Dix huit heures. Une rafale soudaine couche le voilier. Penché à plus de 30 degrés il est quasiment impossible de réduire la voilure. Nous aurions du le faire plus tôt. Les vagues de la méditerranées sont cassantes, trop fréquentes, elles heurtent le flanc bâbord, laissant des sceaux d'eau nettoyer notre pont pourtant déjà très propre. Le vacarme assourdissant des voiles et du vent nous empêche de communiquer. Heureusement, il y en a un avec qui je n'ai pas besoin de parler. Eden me rejoint en pied de mat pour essayer d'affaler les voiles. Pendant ce temps, Lisa, effrayée, tient héroïquement la barre, priant à haute voix pour que l'un de nous ne passe pas par dessus bord. La grand-voile affalée, il ne nous reste plus que le Yankee à descendre. Le Yankee, c'est la voile qui équilibre le bateau, si une bourrasque trop importante s'y engouffre, le voilier devient incontrôlable. Seul problème, l'enrouleur (outil pour ranger la voile sans la descendre) est bloqué. D'un regard, Eden comprend que je vais devoir l'affaler. Si on ne la tient pas à la main, elle sera incontrôlable, il n'y a donc pas le choix. Tenir une voile à la main lorsque les rafales montent à 25 noeuds, c'est quasiment mission impossible. C'est comme retenir un camion de dévaler une pente après avoir oublié de mettre le frein à main. Eden s'enroule autour du Yankee, scellant son destin à celui du morceau de tissu. Centimètre par centimètre, je descend la voile de de dix huit mètres voyant mon ami se faire balader dans tous les sens par le Yankee en colère. Une fois la voile déventée, on reprend le contrôle sur la situation, sans blessé, sans dégâts. Mais à la voile plus que dans n'importe quel autre domaine, les frayeurs laissent des traces. En tant que capitaine, c'était ma responsabilité d'anticiper la montée du vent.
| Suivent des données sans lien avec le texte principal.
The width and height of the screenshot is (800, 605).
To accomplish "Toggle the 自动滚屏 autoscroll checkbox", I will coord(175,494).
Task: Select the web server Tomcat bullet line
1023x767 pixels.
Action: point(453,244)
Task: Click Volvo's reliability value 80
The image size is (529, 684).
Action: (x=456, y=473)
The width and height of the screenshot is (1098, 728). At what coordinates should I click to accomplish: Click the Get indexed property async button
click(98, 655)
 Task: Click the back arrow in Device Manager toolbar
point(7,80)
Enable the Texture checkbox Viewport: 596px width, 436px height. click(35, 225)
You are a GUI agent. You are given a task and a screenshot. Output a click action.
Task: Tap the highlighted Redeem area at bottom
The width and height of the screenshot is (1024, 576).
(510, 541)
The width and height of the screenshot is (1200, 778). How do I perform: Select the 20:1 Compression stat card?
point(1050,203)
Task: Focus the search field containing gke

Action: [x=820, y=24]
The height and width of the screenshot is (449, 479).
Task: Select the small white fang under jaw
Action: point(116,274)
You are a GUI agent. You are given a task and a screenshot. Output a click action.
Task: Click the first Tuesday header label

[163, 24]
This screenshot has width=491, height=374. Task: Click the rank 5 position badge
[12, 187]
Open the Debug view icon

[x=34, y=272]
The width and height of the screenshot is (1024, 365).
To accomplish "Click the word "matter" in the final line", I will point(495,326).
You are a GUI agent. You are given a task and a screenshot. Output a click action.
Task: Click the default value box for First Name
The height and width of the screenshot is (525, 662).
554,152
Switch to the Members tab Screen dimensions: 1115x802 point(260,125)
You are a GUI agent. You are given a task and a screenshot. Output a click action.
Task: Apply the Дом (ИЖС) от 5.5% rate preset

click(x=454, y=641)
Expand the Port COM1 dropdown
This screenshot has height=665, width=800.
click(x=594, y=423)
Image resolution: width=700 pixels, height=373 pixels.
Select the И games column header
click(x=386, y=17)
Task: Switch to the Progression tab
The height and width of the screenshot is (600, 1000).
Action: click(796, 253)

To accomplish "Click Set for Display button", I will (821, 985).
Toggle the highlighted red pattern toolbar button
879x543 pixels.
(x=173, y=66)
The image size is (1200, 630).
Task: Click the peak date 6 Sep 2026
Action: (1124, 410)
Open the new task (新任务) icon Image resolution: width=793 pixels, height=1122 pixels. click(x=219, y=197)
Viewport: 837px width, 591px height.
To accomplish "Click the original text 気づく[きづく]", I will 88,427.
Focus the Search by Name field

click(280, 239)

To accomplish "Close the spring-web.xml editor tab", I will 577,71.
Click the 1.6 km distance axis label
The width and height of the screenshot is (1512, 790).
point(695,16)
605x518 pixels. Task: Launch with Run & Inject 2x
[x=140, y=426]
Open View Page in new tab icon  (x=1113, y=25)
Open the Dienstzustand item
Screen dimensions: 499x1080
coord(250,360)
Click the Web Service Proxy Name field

Vingt-deux heures. On est tous épuisés. Le cap Béar derrière nous, il ne reste que quelques miles avant Banyuls. En rangeant les voiles, Anaëlle fait tomber la baume d'artimon (notre deuxième mat) sur ma tête, mais je n'étais plus à ça près. L'entrée du port est exigüe, et après plus de 17 heures de concentration, l'erreur est facile. Mais heureusement, des voisins nous aident à accoster et le bateau s'arrête enfin, pas vraiment à la place prévue par la mairie, mais nous pouvons enfin mettre pied à terre.